> [TAREA A REALIZAR] Traduce al inglés esta oración de la sección del documento: «No renunciemos a crecer y construir una historia al margen de la violencia.»

En lo personal vivo al ritmo de los tiempos, mi cuerpo se conmueve al ritmo del clima y no hay nada que me sea indiferente. Soy sensible en demasía. Incluso mis afectos me repelan por no aprender a callar el signo de mi piel que ante todo se transmuta. El desconsuelo de los últimos años me ha hecho preguntarme si es aquí donde quiero fincar las raíces de mi vida y he estado tentada de partir, en más de una ocasión. Pero, en definitiva, decidí quedarme. Porque tenemos mucho trabajo por hacer. Y porque quiero contribuir a que todo lo bueno que podamos hacer se vuelva realidad. La esperanza renacida, que despierta en mí escuchar a las figuras públicas que tienen a su cargo la gran responsabilidad del bien común, es para mí un indicador de que conciliar nuestras diferencias es una tarea irrenunciable y que reconocernos unos a otros virtudes es un ejercicio de vida democrática que no deberíamos desdeñar. No renunciemos a crecer y construir una historia al margen de la violencia. No nos conformemos con señalar culpables. Asumamos el reto de creer que es cierto que el orden de lo público nos pertenece y que podemos depositar en él los caminos de la paz y del crecimiento económico. Sumemos. Pues la historia nunca está escrita y regresar, una y otra vez, a los escenarios del pasado, solo nos priva de la posibilidad de hacer una nueva historia. Convirtámonos todos en el Estado que anhelamos y reconozcamos en nuestras instituciones la valía de su trabajo.

> [DATOS]
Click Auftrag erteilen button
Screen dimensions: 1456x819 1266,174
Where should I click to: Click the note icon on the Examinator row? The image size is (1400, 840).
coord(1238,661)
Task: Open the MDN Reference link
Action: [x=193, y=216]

> [RESULTADO DE LA TAREA] Let us not give up on growing and building a history apart from violence.